Erfolgsrezept menschliche Erfahrung und moderne Technologie
Wearables können als wertvolle Werkzeuge in der Rehabilitation angesehen werden. Dennoch wird die menschliche Komponente und Erfahrung der Therapierenden unerlässlich bleiben. Denn sie können Therapiepläne anpassen, basierend auf ihren persönlichen Beobachtungen und Interaktionen, die über das hinausgehen, was Wearables erfassen können.
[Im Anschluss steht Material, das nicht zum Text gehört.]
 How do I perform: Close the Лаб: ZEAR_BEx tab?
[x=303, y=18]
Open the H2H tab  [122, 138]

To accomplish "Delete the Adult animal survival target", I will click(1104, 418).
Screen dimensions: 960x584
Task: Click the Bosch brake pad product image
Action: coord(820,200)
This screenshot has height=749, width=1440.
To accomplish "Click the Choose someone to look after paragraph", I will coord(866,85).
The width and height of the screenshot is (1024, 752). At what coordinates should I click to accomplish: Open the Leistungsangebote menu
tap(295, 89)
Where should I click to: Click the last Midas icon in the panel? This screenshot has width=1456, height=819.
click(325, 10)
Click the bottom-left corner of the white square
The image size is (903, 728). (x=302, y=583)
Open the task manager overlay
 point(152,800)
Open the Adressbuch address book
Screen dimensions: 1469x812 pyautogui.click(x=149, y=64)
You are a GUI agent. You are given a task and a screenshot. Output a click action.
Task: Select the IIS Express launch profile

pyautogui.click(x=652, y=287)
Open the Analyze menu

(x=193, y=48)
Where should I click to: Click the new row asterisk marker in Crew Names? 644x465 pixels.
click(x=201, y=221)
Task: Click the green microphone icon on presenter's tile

Sie motivieren, leiten an und unterstützen ihre Patienten auf eine Weise, die Geräte nicht ersetzen können. Denn sie sind geschult, Veränderungen im Zustand der Patienten und Patientinnen zu erkennen, die möglicherweise nicht vollständig durch Sensoren erfasst werden. Sie können entsprechend reagieren und den Therapieplan sofort anpassen. Und natürlich spielt die menschliche Interaktion eine entscheidende Rolle dabei, zu motivieren und emotional zu unterstützen.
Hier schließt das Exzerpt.